Problem details: One number is the whole answer: how many lines of the records include "will".
· · · · · · ·
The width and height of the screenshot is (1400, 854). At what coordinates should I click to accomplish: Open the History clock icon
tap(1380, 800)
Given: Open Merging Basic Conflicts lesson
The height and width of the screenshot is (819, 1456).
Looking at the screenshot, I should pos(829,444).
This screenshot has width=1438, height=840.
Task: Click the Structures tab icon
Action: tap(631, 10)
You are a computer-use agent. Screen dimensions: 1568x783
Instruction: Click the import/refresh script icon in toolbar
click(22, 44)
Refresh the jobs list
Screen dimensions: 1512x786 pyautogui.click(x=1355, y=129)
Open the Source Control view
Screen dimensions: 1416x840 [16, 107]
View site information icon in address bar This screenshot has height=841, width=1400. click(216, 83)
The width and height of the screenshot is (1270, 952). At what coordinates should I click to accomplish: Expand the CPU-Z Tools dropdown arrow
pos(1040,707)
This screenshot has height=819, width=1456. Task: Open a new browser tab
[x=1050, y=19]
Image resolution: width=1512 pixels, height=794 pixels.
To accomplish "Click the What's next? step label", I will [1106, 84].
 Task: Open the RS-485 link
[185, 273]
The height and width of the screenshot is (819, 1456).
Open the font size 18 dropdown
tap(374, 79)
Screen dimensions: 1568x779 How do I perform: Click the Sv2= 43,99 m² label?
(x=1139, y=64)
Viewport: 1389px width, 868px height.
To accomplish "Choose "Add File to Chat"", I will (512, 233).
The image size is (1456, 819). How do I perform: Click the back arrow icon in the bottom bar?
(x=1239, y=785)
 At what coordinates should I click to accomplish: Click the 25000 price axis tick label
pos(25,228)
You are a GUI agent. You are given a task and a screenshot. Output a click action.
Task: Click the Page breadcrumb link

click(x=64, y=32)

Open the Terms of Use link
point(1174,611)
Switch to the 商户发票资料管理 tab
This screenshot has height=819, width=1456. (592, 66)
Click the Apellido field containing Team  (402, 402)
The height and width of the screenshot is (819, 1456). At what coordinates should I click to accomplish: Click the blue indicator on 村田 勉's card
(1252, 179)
· · · · · · ·
Solved problem: 2